Obendrein agierte Sané oft glück- und phasenweise auch lustlos. Dieser Eindruck, der sich durch die gesamte Saison zog, fand seinen Gipfel bei der letztlich für die deutsche Nationalmannschaft erfolglosen Europameisterschaft. Dort stand er nur im dritten Gruppenspiel gegen Ungarn in der Startelf und blieb nur in Erinnerung, weil er einen vielversprechenden Konter in der Schlussphase in den Sand setzte. Sané ist im DFB-Team, wo er im Vorfeld der WM 2018 noch ausgebootet worden war, noch nicht angekommen.

Julian Nagelsmann freut sich auf Zusammenarbeit mit Leroy Sané

Der neue Bayern-Trainer Julian Nagelsmann blickt trotzdem erwartungsvoll auf seine Zusammenarbeit mit Sané, will ihm nach der EM aber auch Zeit geben. "Wir tun alle gut daran, Leroy ein bisschen in Ruhe zu lassen", bat Nagelsmann. "Er hat herausragende Qualitäten und einen unfassbaren Speed, ist einer der besten Eins-gegen-Eins-Spieler und unglaublich stark im Dribbling", befand der neue Coach. "Ich bin mir relativ sicher, dass wir einen stärkeren und besseren Leroy sehen, der dann hoffentlich einen großen Impact auf die Erfolge vom FC Bayern nächstes Jahr haben wird." Mit dieser Hoffnung dürfte er im Verein nicht allein dastehen.

Im Training wolle Nagelsmann entsprechend mit Sané arbeiten, aber es sei "natürlich auch der innere Antrieb eines jeden einzelnen Spielers gefordert", sagte er.
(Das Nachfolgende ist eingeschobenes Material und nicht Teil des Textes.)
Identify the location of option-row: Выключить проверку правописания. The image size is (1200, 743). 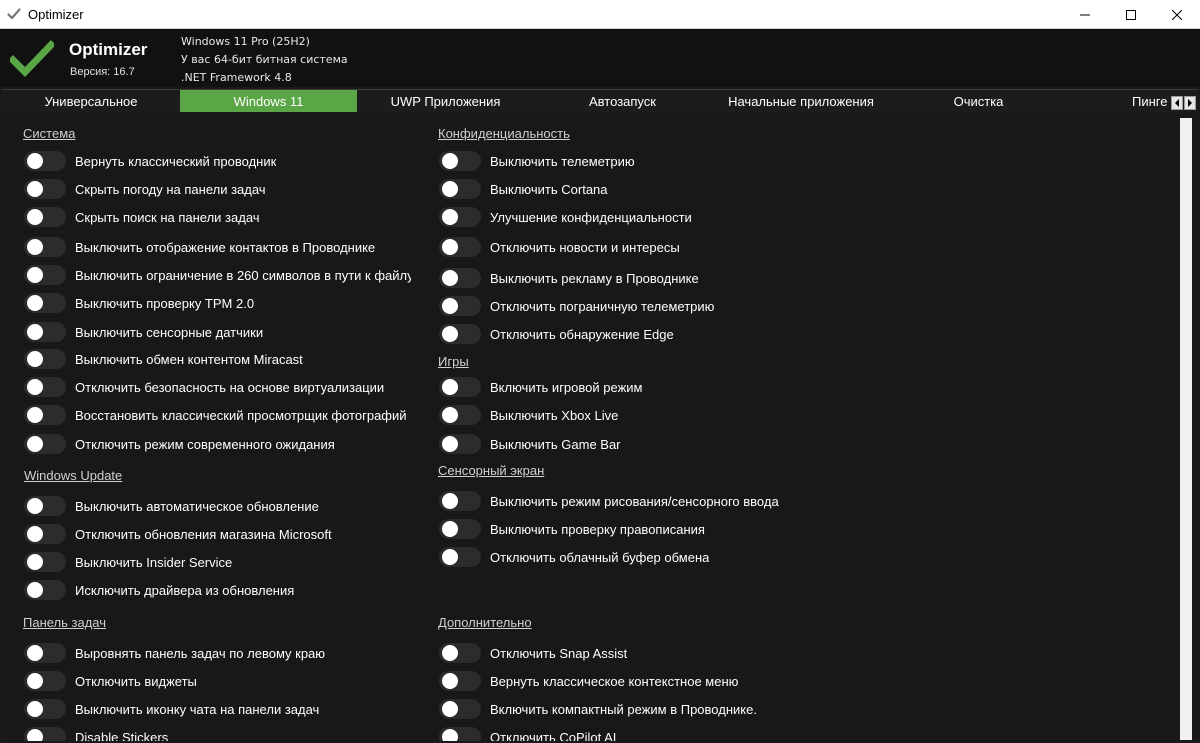
(572, 529).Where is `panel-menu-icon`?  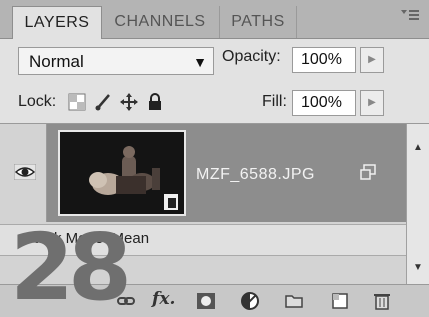
panel-menu-icon is located at coordinates (410, 19).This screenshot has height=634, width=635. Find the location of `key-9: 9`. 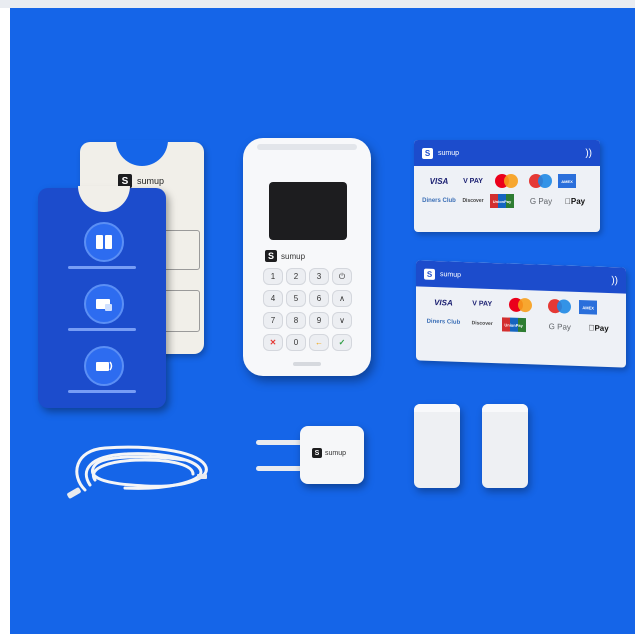

key-9: 9 is located at coordinates (319, 320).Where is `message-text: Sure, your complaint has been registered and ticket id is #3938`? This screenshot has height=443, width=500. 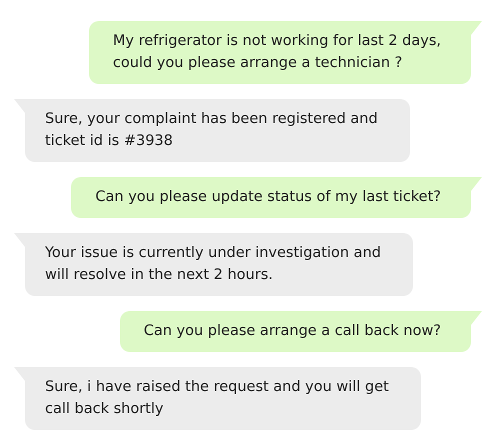
message-text: Sure, your complaint has been registered and ticket id is #3938 is located at coordinates (212, 130).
Bei der EM spielte auch Gnabry, wie die gesamte deutsche Mannschaft glücklos und blieb in den vier Partien ohne Torbeteiligung. Gnabry ist für Nagelsmann kein Unbekannter. Beide arbeiteten in der Saison 2017/18 bei der TSG Hoffenheim zusammen. Dort lief er unter Trainer Nagelsmann sowohl als hängende Spitze als auch als Außenstürmer auf und kam in 22 Bundesligaspielen auf starke 17 Torbeteiligungen.

Kingsley Coman schoss den FC Bayern zum Champions-League-Titel

Und was ist eigentlich mit Kingsley Coman? Der Franzose spielt seit sechs Jahren bei Bayern und hat in dieser Zeit bereits alle Titel gewonnen, die man gewinnen kann. Beim Champions-League-Sieg 2020 erzielte er im Finale gegen Paris Saint-Germain den 1:0-Siegtreffer - wie es sieben Jahre zuvor auch Robben gelungen war.

Dennoch hat der ebenfalls verletzungsanfällige 25-Jährige noch nicht den Legendenstatus des Niederländers erlangt. Seine Scorerwerte in seiner Bayern-Zeit: 41 Tore und 50 Vorlagen in 200 Spielen.

Immerhin war die vergangene Spielzeit seine persönlich beste für den FC Bayern, weil er ausnahmsweise weitestgehend verletzungsfrei blieb. Am Ende kam er auf acht Tore und 15 Vorlagen in 39 Pflichtspielen. Ganz unabhängig von den Trikotnummern gibt es also noch einen dritten Kandidaten für das "Robbery"-Erbe.

Bereits zwei Jahre ist der Abschied der Bayern-Größen Ribéry und Robben her. Mittlerweile haben in Gnabry, Sané und auch Coman andere Spieler ihre Position eingenommen. Auch wenn alle drei durchaus gute Scorerwerte beim FC Bayern nachweisen können, scheint eine endgültige Wachablösung noch nicht vollzogen zu sein. Allerdings sind sie auch gerade erst in dem Alter, in dem Ribéry und Robben waren, als sie zum Verein stießen. Es bleibt also noch genug Zeit für die Flügelflitzer, um ihrerseits zu Klublegenden zu werden.